--- start of SUPPLIED MATERIAL ---
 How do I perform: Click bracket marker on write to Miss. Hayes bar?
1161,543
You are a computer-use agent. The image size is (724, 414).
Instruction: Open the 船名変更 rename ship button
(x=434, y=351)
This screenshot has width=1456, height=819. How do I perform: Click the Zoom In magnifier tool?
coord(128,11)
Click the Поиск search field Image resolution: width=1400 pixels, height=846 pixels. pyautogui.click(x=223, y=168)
--- end of SUPPLIED MATERIAL ---
YOUR GOAL:
Reproduce the lines above word for word.

WRITTEN RESPONSE:
 How do I perform: Click bracket marker on write to Miss. Hayes bar?
1161,543
You are a computer-use agent. The image size is (724, 414).
Instruction: Open the 船名変更 rename ship button
(x=434, y=351)
This screenshot has width=1456, height=819. How do I perform: Click the Zoom In magnifier tool?
coord(128,11)
Click the Поиск search field Image resolution: width=1400 pixels, height=846 pixels. pyautogui.click(x=223, y=168)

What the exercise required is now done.